== DESCRIPTION OF THE TASK ==
Copy the lines below exactly as they appear.

== WORKING DATA ==
------------------------------------------------

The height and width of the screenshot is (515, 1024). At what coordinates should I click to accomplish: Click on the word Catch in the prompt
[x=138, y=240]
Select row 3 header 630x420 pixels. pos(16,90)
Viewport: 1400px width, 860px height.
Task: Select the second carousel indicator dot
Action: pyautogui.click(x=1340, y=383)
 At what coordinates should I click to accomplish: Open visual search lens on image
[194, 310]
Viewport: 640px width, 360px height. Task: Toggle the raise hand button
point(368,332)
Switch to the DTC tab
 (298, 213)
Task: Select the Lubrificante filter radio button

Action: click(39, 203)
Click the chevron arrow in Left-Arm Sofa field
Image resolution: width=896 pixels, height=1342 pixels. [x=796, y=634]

------------------------------------------------

== RESULT FOR THIS TASK ==
The height and width of the screenshot is (515, 1024). At what coordinates should I click to accomplish: Click on the word Catch in the prompt
[x=138, y=240]
Select row 3 header 630x420 pixels. pos(16,90)
Viewport: 1400px width, 860px height.
Task: Select the second carousel indicator dot
Action: pyautogui.click(x=1340, y=383)
 At what coordinates should I click to accomplish: Open visual search lens on image
[194, 310]
Viewport: 640px width, 360px height. Task: Toggle the raise hand button
point(368,332)
Switch to the DTC tab
 (298, 213)
Task: Select the Lubrificante filter radio button

Action: click(39, 203)
Click the chevron arrow in Left-Arm Sofa field
Image resolution: width=896 pixels, height=1342 pixels. [x=796, y=634]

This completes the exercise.